How we saved eyes with opencv

This post has been delayed for 4 months. We are a young development team, and we are just learning to break dead lines, but it seems that we’ve got a good turn. The prehistory in this article , where we promised to lay out a sequel. The story will go about how our application works (or does not work, it's up to the reader).

Which app? We are a Viewaide project team (formerly EyeDoc) and are writing software that, using a webcam, determines eye fatigue parameters and displays notifications, the task of which is to reduce the risk of vision deterioration due to long work at the monitor. Than 100 times to hear, it is better to see 1 time.

')
You can download and try this link , as they say, “for free, without SMS”. In addition to the software, we also have a part of the web-service, but about everything in order.

How painful it is for us to realize that the monitor is harmful to the eyes is described in the previous article , but briefly I want to say that we started doing such things not for profit (although someone will refuse it), but for the sake of solving our own problem. A year ago, when we were just starting work on the project, the problem was acute: one co-founder struggled to catch a minibus, and the second was actively approaching the sight of the first. Not to be unfounded, a few numbers.

Computer visual syndrome (GLC) is a temporary condition resulting from prolonged continuous focusing of the eyes on the display.

According to some sources , about 75% of people who work at the computer for more than 3 hours a day are exposed to the visual symptoms of this syndrome.

GLC occurs as a result of eye fatigue, resulting in headaches, blurred vision, redness in the eyes, tension, fatigue, dry eyes, and as a result - loss of visual acuity. It may also be a cause for the development of more serious eye diseases. What can we say, if about 40 million Americans suffer from dry eye syndrome. Dry eye symptoms are the number one reason for visiting an ophthalmologist in the United States.

Having studied in more detail the material on this topic in the network, after talking with ophthalmologists, we learned that eye fatigue can be determined by some parameters:

squinting
blink rate
average distance between monitor and user, etc.

These are the factors by which one can determine whether a person’s eyes are tired. And subsequently, the very ignoring of these little things may further aggravate the situation.

Frankly, the idea came not after a meticulous market research and analysis of current IT trends, but after we thought: “Why would you code such a code more abruptly?” A year ago, Image Processing seemed cool. Then we thought about it: “The webcam is constantly in front of the nose, is it really necessary only to talk in Skype?” We wanted to create not only something cool, but also useful. So the idea appeared that if the eyes are always in the camera's view, then you only need to properly process their image, taking into account various factors (eye fatigue parameters are given above), and maybe something will work out.
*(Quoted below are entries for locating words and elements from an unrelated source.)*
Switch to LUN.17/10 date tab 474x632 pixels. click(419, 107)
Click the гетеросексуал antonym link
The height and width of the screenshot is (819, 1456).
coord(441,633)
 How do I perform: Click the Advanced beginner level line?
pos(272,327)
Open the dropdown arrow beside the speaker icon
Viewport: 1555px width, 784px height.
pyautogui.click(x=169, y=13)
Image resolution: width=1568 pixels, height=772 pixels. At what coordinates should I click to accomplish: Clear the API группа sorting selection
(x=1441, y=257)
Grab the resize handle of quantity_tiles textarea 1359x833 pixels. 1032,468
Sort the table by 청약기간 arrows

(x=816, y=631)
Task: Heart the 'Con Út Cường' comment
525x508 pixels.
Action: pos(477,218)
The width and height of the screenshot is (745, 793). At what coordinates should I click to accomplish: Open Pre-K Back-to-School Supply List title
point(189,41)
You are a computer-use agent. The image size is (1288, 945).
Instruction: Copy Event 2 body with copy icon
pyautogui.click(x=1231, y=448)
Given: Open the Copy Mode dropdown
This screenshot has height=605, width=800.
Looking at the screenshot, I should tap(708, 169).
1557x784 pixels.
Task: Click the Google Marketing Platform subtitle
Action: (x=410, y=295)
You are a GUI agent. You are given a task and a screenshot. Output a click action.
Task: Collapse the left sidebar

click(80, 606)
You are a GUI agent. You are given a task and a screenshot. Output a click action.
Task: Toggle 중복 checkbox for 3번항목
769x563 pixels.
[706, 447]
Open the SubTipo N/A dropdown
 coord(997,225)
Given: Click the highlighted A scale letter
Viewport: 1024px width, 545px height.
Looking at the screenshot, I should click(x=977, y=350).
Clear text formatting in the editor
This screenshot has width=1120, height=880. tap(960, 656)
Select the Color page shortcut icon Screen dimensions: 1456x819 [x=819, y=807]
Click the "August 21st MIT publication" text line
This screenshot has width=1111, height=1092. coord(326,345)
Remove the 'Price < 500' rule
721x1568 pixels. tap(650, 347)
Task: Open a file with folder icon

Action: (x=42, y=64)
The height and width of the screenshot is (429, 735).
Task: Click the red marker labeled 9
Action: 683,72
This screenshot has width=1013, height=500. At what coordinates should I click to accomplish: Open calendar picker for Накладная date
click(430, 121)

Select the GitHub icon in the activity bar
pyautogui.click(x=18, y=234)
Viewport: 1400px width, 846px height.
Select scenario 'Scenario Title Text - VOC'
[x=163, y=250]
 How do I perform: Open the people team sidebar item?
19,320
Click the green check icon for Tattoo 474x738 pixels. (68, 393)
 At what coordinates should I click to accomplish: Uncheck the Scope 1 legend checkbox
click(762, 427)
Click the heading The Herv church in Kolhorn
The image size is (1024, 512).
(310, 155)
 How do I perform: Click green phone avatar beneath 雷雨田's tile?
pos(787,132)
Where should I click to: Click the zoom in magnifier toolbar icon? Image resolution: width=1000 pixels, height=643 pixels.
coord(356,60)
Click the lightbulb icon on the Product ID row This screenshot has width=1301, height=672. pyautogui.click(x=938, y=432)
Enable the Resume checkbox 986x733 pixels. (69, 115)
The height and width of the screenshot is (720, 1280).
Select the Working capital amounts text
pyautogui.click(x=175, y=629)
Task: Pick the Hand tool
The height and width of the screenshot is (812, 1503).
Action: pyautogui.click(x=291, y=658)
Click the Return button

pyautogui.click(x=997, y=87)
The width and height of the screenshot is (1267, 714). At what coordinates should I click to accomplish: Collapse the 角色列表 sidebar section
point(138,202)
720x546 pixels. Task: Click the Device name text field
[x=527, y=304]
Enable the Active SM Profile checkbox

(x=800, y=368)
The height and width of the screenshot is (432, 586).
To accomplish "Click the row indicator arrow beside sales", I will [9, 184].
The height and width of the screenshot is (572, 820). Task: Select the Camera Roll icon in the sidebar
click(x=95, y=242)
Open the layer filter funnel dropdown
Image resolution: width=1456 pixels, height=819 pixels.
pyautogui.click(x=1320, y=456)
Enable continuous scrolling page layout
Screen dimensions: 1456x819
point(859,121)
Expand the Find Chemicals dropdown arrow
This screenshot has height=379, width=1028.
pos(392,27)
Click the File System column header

The choice of development tools fell on Qt + OpenCV . Qt liked not only because it was a beautiful green color, with a convenient code editor and syntax highlighting, but also because it gave a chance to create cross-platform applications for people with C ++ hardening. Now there is a hope that it will be possible to write full-fledged mobile applications . Wait and see. If Qt was responsible for the GUI, then something else was needed to work with the images. OpenCV is a library written by computer vision adepts from Intel. It has very detailed documentation and many examples on the web. Oh yeah, all these development tools are free, including for commercial use, which is a big plus.

Task №1 Get images of the eyes using a web-camera.

If you can perform any manipulations with the image, you must first get it. And in this case it is enough to get only an image of the eyes. We'll get the streaming video from the webcam; there are plenty of examples on the net.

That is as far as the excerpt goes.